We found that CD49fhigh cells always formed tumors with histological features of parental ones, while CD49flow cells were not tumorigenic, independent of the tumor type (Table 1 and Figure 1: Figure 1A for a moderately-differentiated adenocarcinoma from patient #8 and Figure 1B for a poorly-differentiated one from patient #9). There was a significant difference between CD49fhigh and CD49flow cells on their tumorigenicity (Table 1). We thus concluded that CD49f is a useful marker for gastric TICs. Figure 1 CD49fhigh cells form tumors while CD49flow cells do not.

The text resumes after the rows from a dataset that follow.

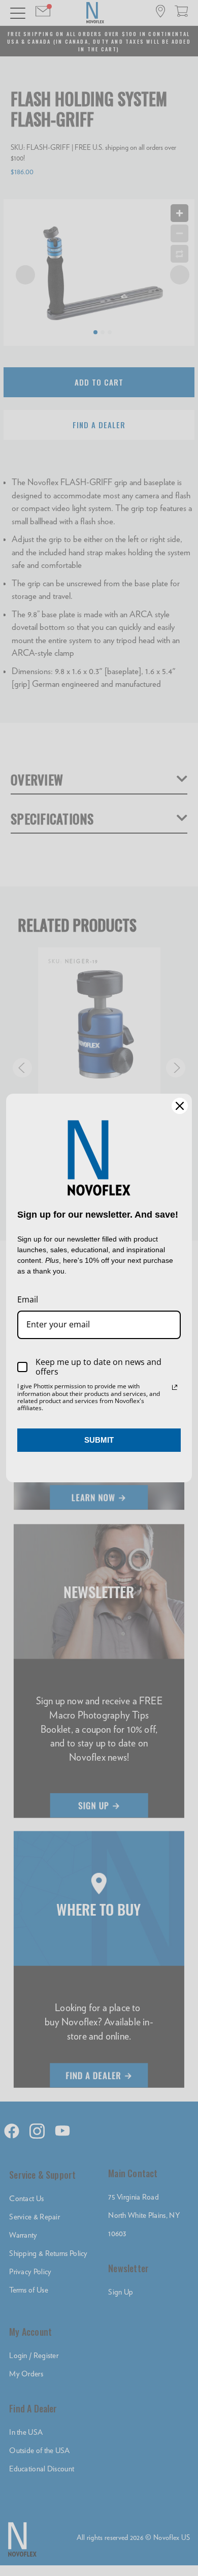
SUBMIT (99, 1440)
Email (27, 1299)
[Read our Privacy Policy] (175, 1387)
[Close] (180, 1106)
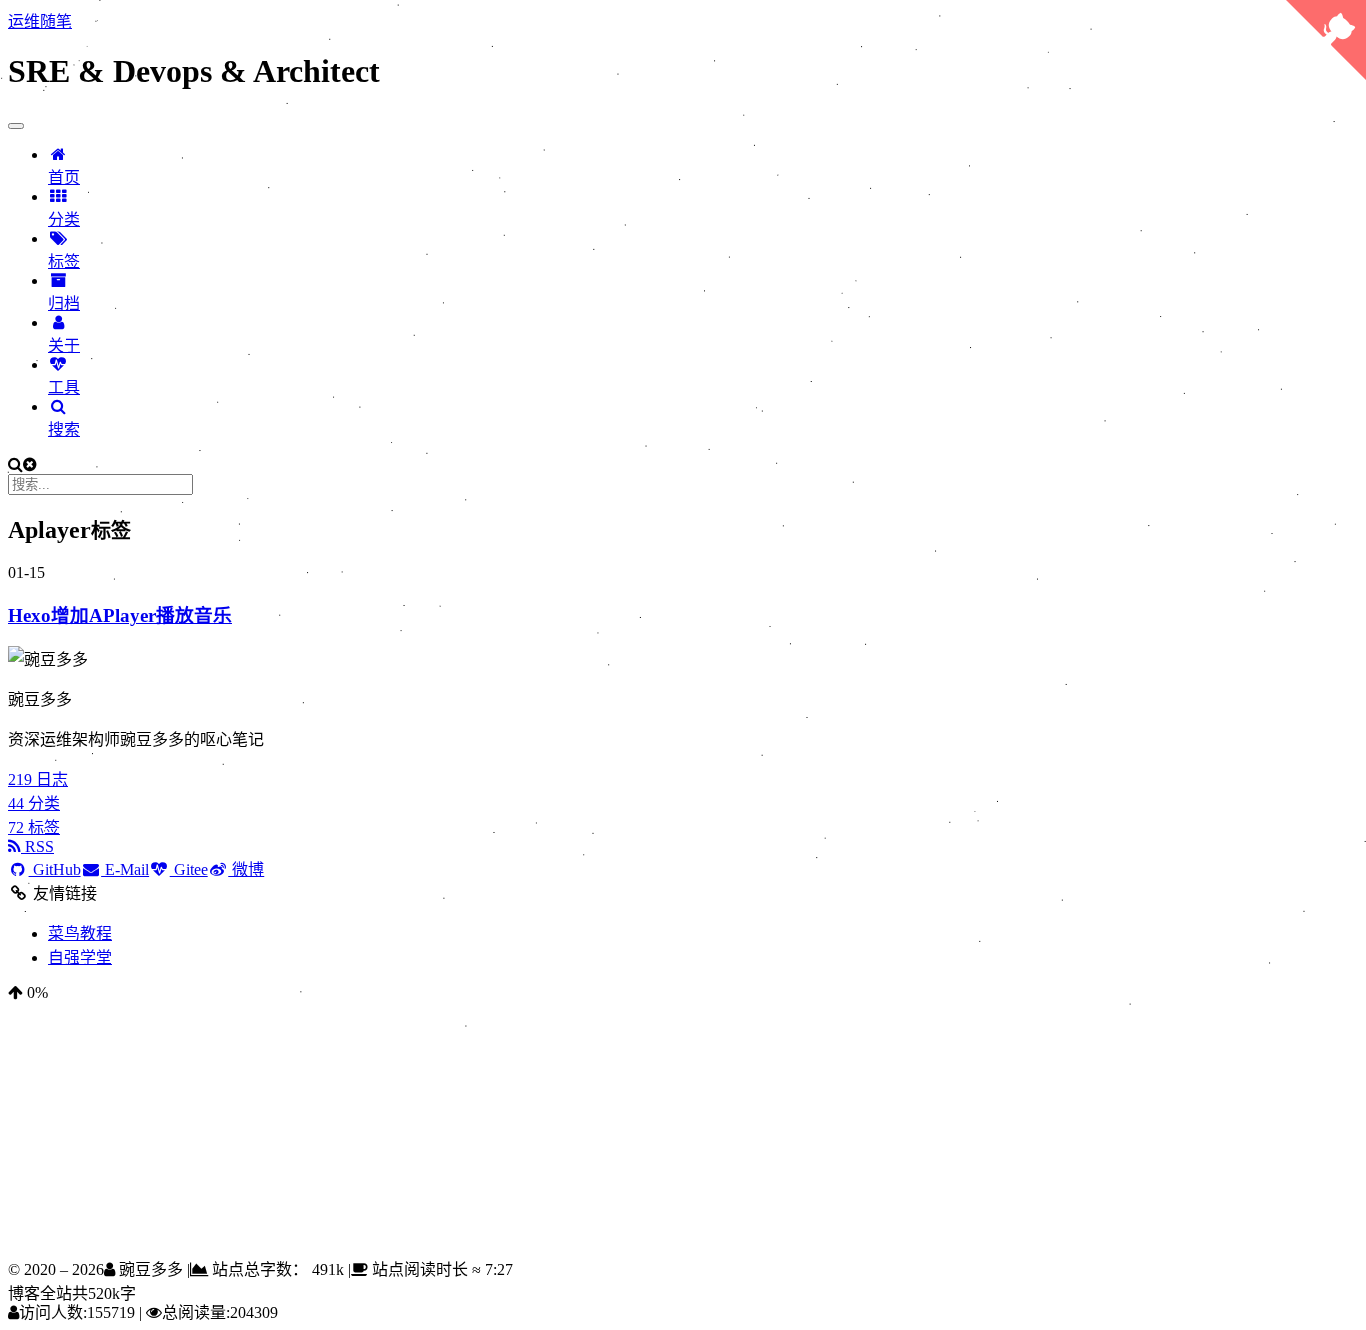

CD49f is Localized at the Epithelial-stromal Interface in the Normal Gastric Mucosa, but is Found on Apical, Lateral and Basal Surfaces in Some Tumor Cells We immunohistochemically examined the localization of CD49f in the tumor and non-tumor tissues in the stomach, and found CD49f at the epithelial-stromal interface in the normal gastric mucosa (Figure 2A). The result is consistent with the report that CD49f functions as a subunit of receptors for laminins, major proteins in the basal lamina. Gastric mucosae with chronic gastritis showed expression of CD49f along the basal lamina of the gastric foveolae as in normal ones (Figure 2B), and similar expression pattern was found in the intestinal metaplasia (Figure 2C). In tumor cells, however, expression of CD49f was diversified. It was found at the epithelial-stromal interface in some tumor cells (Figure 2G), but it was detected on apical, lateral and basal surfaces in some cells, and some cells only weakly expressed it (Figure 2E).

It is interesting that in gastric dysplasias adjacent to carcinoma, Drug_discovery CD49f was found on not only basal but also lateral surfaces, as in gastric carcinomas (Figure 2D), indicating that disorganized expression of CD49f might not be a result but a cause of tumorigenesis. A small proportion of tumor cells expressing CD49f all along the cell membrane (Figure 2E) may possibly represent gastric TICs. Figure 2 Localization of CD49f in gastric tissues.